I first learned of Nadine Hwang while researching my biography of Romaine Brooks. Other than an intriguing mention of Nadine in Joan Shankar’s biography of Dolly Wilde, I knew nothing more about her. At the turn of the century, Paris was a hotbed of lesbian desire, and Natalie Barney was its Sappho. But there is neither mention of French mezzo-soprano Nellie Mousser-Vos relating to Nadine, nor the circles of Natalie Barney, Romaine Brooks, or Winneretta Singer, the Princesse de Polignac.

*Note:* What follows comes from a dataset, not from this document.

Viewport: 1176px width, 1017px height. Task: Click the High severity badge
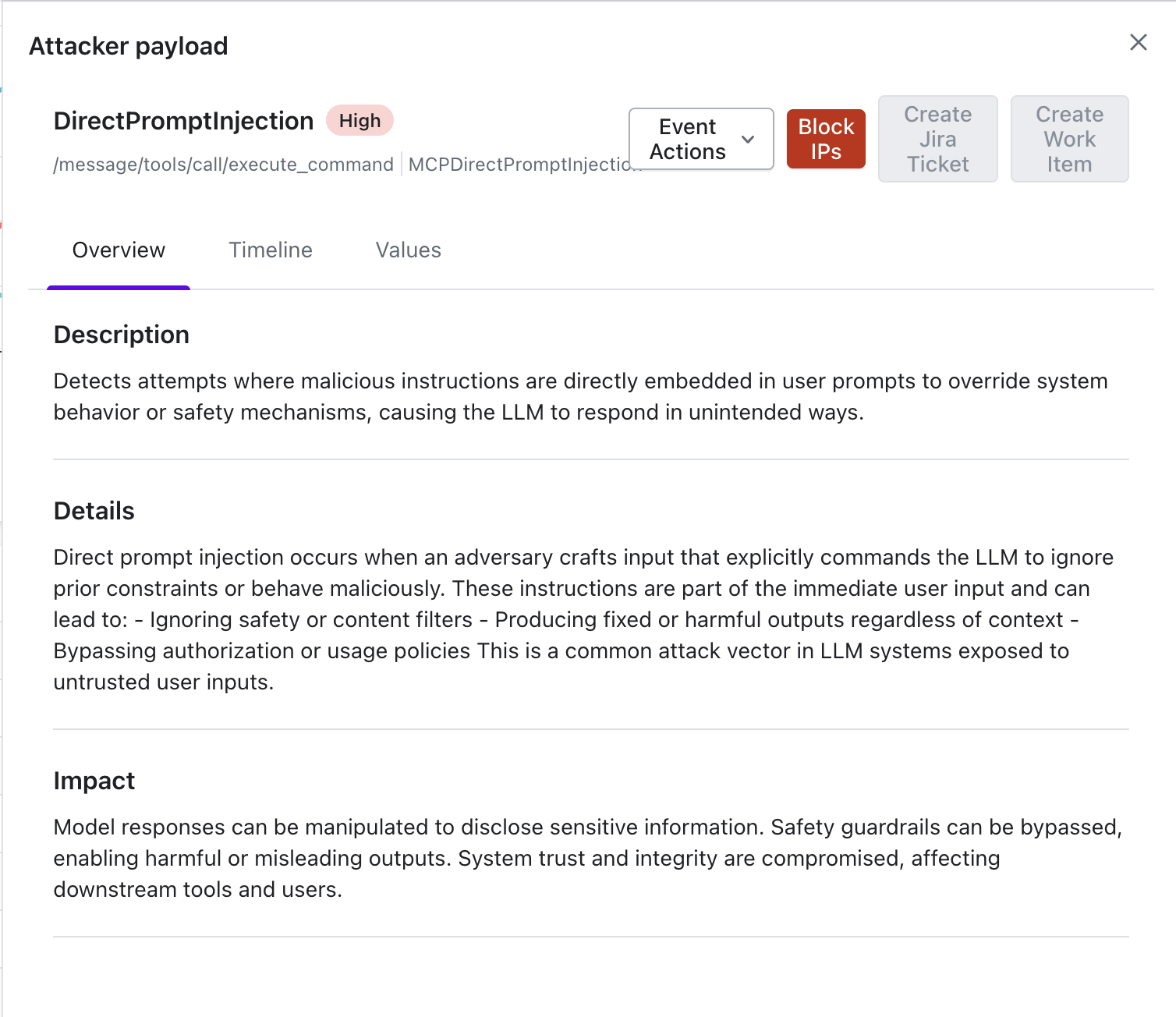click(360, 121)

Born in 1902 in Madrid, Spain, Nadine Hwang was the daughter of a Chinese diplomat and a Belgian mother. Her father was the Chinese ambassador to Spain. With the collapse of the Chinese empire in 1911, China reconstituted itself as an independent Republic. Her father moved the family back to China in 1913, where Nadine enrolled in a French Catholic school and studied French in Beijing. She trained to be a lawyer and worked as the secretary to Prime Minister Pan Fu. Nadine learned how to fly an airplane, and was among the upper class in China. She moved to Paris in 1933, becoming Natalie Barney’s chauffeur and lover. Handsome, dashing, and a take-charge kind of butch, she frequented the Monocle club and was sought after by many women. She was deported to the infamous concentration camp, Ravensbrück, for spying on the Nazis. This German concentration camp established in 1939 in northern Germany (about 90 km north of Berlin), was exclusively for women.

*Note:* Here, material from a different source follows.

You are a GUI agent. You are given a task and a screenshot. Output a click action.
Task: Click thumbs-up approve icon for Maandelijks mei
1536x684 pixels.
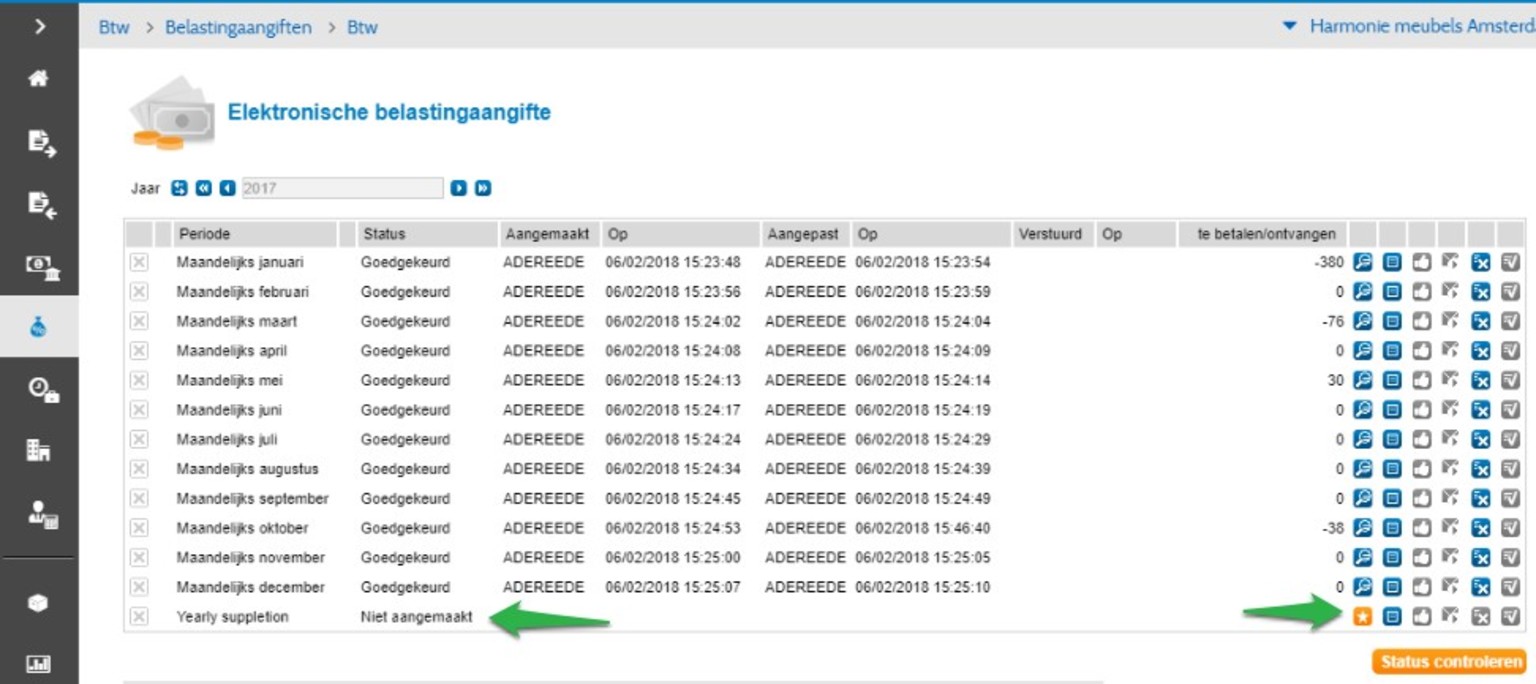pos(1421,381)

Danish filmmaker Magnus Gertten’s documentary Nelly & Nadine tells the incredible story of two women who fell in love in Ravensbrück on Christmas Eve, 1944. It is based on the diaries, letters, photographs, and home movies found in a forgotten chest by Nelly’s granddaughter Sylvie Bianchi in her attic. Compelled to dig deeper, Gertten discovered a series of old, fading, falling apart documents and almost indecipherable photographs. The hidden hoard inspired him to find a way to show the secret herstory of two extraordinary, resilient lesbian lives.

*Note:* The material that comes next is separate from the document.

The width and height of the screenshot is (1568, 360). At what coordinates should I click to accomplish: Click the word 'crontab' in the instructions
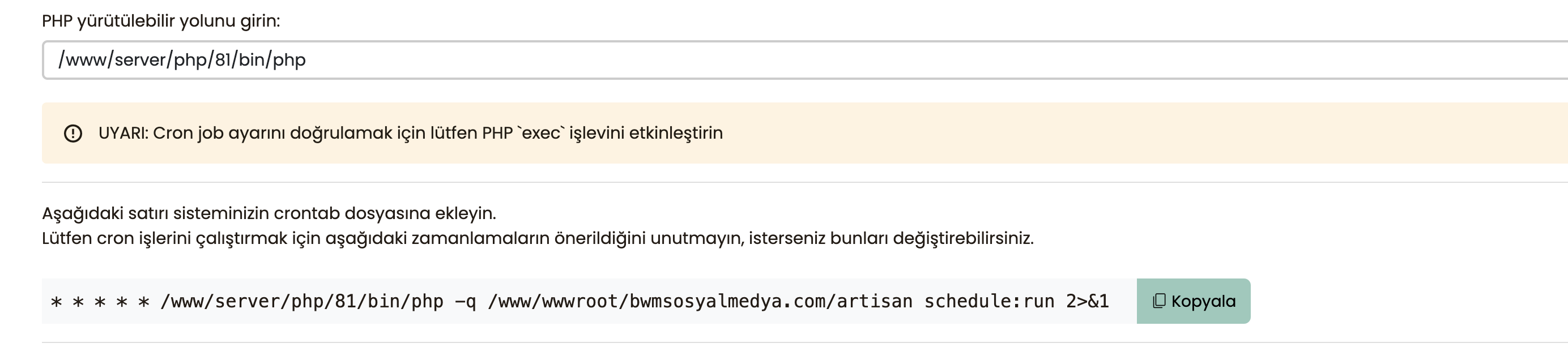[x=307, y=213]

Astonishingly, Gertten identified Nadine in some newsreel footage of refugees arriving in Sweden in 1945, after the liberation of the camps. Nadine appears solitary and changed amongst a multitude of joyful faces. A Chinese national, she is listed as a spinster on her application to Switzerland.

Nelly, who was not Jewish, began working as a spy with the French resistance network in 1940. She was arrested in Paris in 1943, and shipped off to Germany. After spending five days in a cattle car packed so tightly with other people that she could not move, she arrived at the “antechamber to hell,” Ravensbrück. Miraculously, it was here that she met the love of her life.

Nadine (left) with Nelly (right).

Nadine was charismatic like Vita Sackville-West, handsome, exciting, sexual, with a take-charge personality. Nelly, by contrast, was a soft, blonde, feminine French opera singer whose unaffected smile, outgoing personality, and dulcet voice enchanted Nadine.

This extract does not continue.